In comparison to both of these trials, very low levels of RAO were recorded in both groups in the PATENS trial, which could be partially explained by the application of contemporary best practices for RAO prevention.1 These include patent hemostasis, the use of intra-arterial heparin in higher doses (5000 U), and potentially, more increased anticoagulation among the PCI (24.8%) patients. Neither of the previous trials mentions a patent hemostasis protocol in their methods,2,4, and indeed the use of a patent hemostasis protocol may have taken away the RAO-prevention advantage of nitroglycerin by improving regional flow.

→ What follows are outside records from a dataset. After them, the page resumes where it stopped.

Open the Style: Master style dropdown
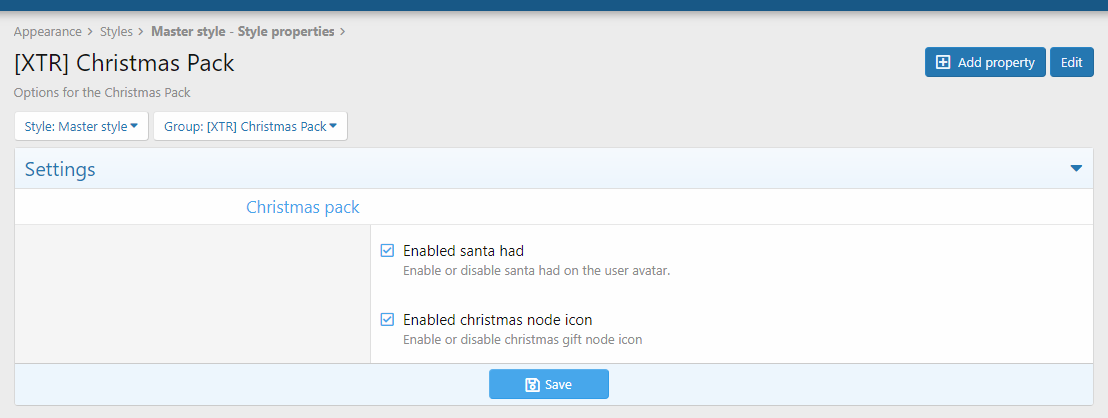Viewport: 1108px width, 418px height. (81, 127)
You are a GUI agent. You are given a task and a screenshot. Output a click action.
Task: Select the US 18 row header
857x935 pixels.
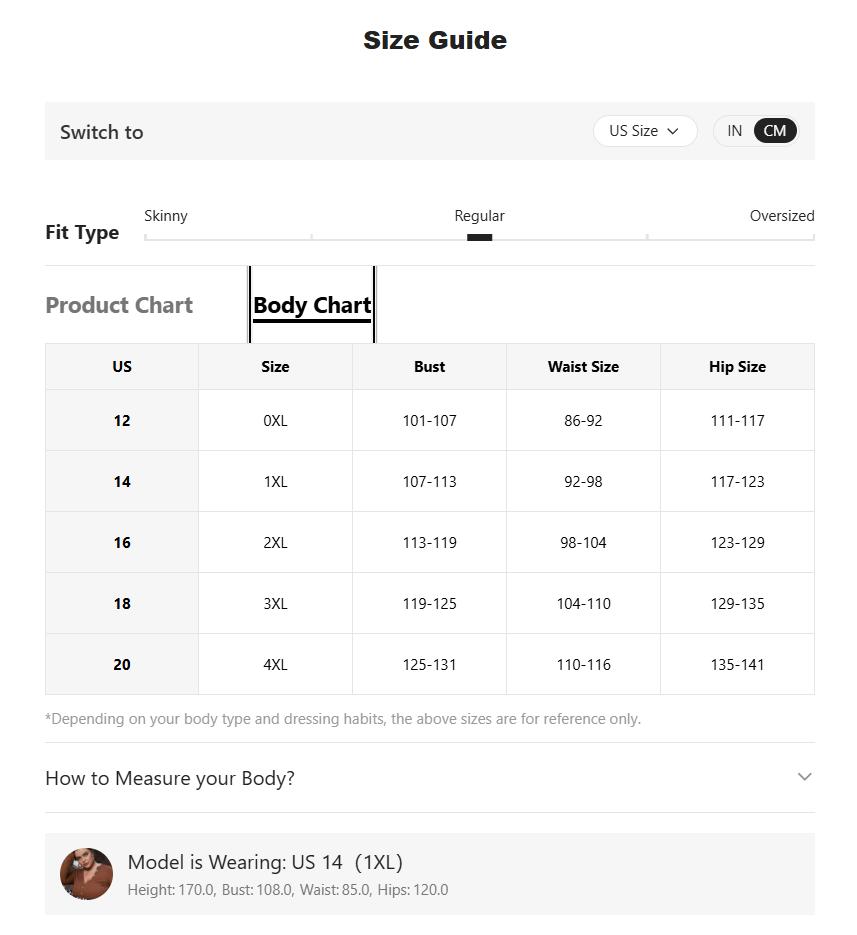click(122, 603)
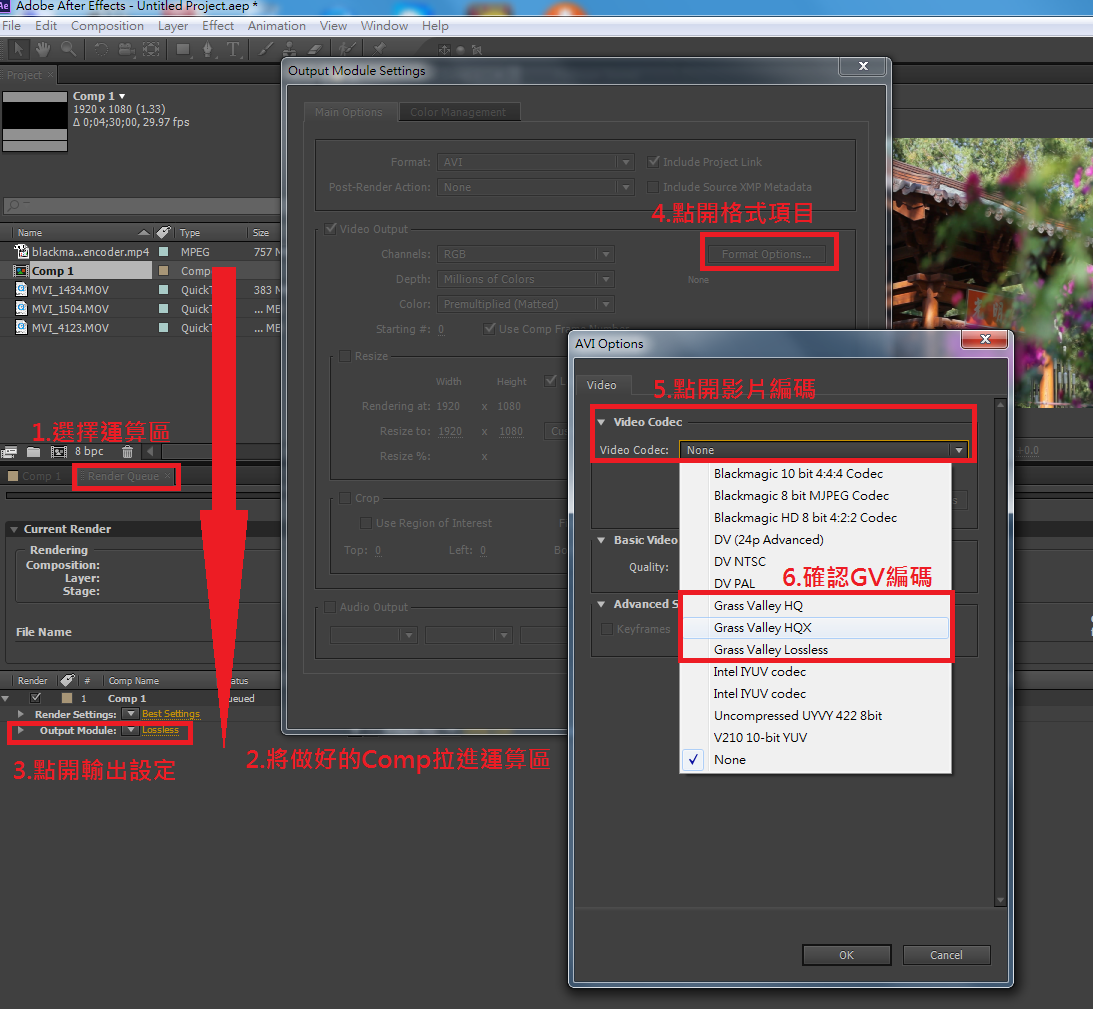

The percentage of women enrolled in this trial was 37.9%. Particularly as female sex is a risk factor for RAO,1 they should also be enrolled in greater proportions. Furthermore, a pre-procedural DUS with measurements of radial artery diameters may have allowed for further analyses of predictors of RAO and spasm and assessment of nitrates response according to baseline radial artery diameters. Reporting of radial artery spasms in all trials assessing RAO, may also be a useful factor when interpreting trial findings.
So, what are the implications of this trial in clinical practice? In many parts of the world, best practice for RAO prevention is not entirely adhered to, particularly patent hemostasis, and thus, there may still be a role for nitroglycerin role for nitroglycerin in RAO prevention. Also, the fact that spasm was numerically lower in those who received nitroglycerin pre-procedure and that spasm was indeed an independent predictor of RAO is additional food for thought. Furthermore, this trial only looked at the effect of nitroglycerin: there remains scope for randomized evidence in the use of other spasmolytics (e.g. verapamil and diltiazem) as both a strategy to reduce RAO, and to prevent spasms. And finally, any future RAO trial design and planning should also account for the low incidence of RAO in presence of contemporary best-practice.
- Bernat I, Aminian A, Pancholy S, Mamas M, Gaudino M, Nolan J, et al; RAO International Group. Best Practices for the Prevention of Radial Artery Occlusion After Transradial Diagnostic Angiography and Intervention: An International Consensus Paper. JACC Cardiovasc Interv. 2019;12(22):2235-2246.
- Dharma S, Kedev S, Patel T, Kiemeneij F, Gilchrist IC. A novel approach to reduce radial artery occlusion after transradial catheterization: postprocedural/ prehemostasis intra-arterial nitroglycerin. Catheter Cardiovasc Interv. 2015;85:818–825.
- da Silva RL, de Andrade PB, Dangas G, Joaquim RM, da Silva TRW, Vieira RG, et al. Randomized clinical trial on prevention of radial occlusion after transradial access using nitroglycerin (PATENS trial). J Am Coll Cardiol Intv. 2022,00(00):000-000.
- Chen Y, Ke Z, Xiao J, et al. Subcutaneous injection of nitroglycerin at the radial artery puncture site reduces the risk of early radial artery occlusion after transradial coronary catheterization. Circ Cardiovasc Interv. 2018;11(7):e006571.